According to another example, the user may provide information to the service provider 104 via the PC 130 and a website hosted by the service provider 104 and the service provider 104 may then write the information into an NFC tag that is mailed to the user. Subsequently, the user may control the mobile device 102 to scan the NFC tag to continue with the provisioning process.

As described in further detail below, the token validator 120 of the trusted service manager 106 directly or indirectly receives the token generated by the mobile device 102 and validates the token. In some examples, the token validation may be carried out by the token validator 120 mapping the mobile device (e.g., the mobile device 102) to a secure element key stored in the mobile device secure element key mapping 122. The secure element key may then be used by the token validator 120 to process the token generated by the mobile device 102 and to assess the validity thereof.

In accordance with some of the examples described herein, the possibility of allowing a first user to sign up a second user for payment provisioning when the second user did not request the provisioning is avoided. Additionally, some of the examples described herein avoided the possibility of having a payment service inadvertently provisioned to the incorrect device (e.g., an accidental error in the provisioning process). Thus, the methods, systems, and processes described herein facilitate enhanced security when provisioning payment services.

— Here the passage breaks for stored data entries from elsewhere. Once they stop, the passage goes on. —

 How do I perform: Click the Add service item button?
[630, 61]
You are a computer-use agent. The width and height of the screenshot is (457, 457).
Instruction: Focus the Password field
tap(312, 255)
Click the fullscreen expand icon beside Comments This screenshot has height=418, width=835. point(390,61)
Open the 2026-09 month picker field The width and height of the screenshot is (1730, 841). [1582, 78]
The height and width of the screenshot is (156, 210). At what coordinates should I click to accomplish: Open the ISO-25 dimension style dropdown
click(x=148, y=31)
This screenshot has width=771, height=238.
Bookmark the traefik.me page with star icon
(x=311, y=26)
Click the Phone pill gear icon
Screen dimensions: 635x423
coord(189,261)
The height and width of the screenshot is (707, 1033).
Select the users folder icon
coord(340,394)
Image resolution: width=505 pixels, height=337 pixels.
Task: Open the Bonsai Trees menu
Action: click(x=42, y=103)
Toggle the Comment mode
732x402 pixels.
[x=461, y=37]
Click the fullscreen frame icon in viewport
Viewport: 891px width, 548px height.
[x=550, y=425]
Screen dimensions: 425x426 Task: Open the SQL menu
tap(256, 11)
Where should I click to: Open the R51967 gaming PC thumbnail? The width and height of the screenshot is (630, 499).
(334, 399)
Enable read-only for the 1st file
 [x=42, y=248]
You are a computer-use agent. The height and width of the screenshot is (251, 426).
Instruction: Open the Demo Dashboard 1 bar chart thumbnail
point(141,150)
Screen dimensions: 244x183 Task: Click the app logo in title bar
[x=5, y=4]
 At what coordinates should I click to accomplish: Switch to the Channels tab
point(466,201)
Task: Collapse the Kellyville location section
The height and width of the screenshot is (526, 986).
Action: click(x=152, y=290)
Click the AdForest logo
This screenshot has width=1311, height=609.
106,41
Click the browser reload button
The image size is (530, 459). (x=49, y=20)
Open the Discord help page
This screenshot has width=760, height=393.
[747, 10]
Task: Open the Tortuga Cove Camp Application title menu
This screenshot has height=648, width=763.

Detail regarding one example implementation of the token generator 110 of the mobile device 102 shown in FIG. 2. As shown in FIG. 2, the token generator 110 includes a request string generator 202, a hash function 204, and a token assembler 206. The request string generator 202 gathers information within the mobile device 102 that is used to generate the token. In one example, the request string generator may gather information to generate a request as follows: version=1; source=handheld; PIN=<device PIN>; timestamp=<UTC Time>; serviceid=<serviceId>.

In the above example request, version indicates a version of the system making the request. The inclusion of the version field allows for future expansion of the system and ensures backward compatibility of legacy systems.

The source field indicates that the request for provisioning of the payment service is being made using a mobile device (e.g., a handheld), but does not particularly identify the mobile device 102. As shown in the examples below, when the PC 130 is involved in making the request for the provisioning of payment services, the source field may be changed to indicate that the source is the PC 130, or desktop.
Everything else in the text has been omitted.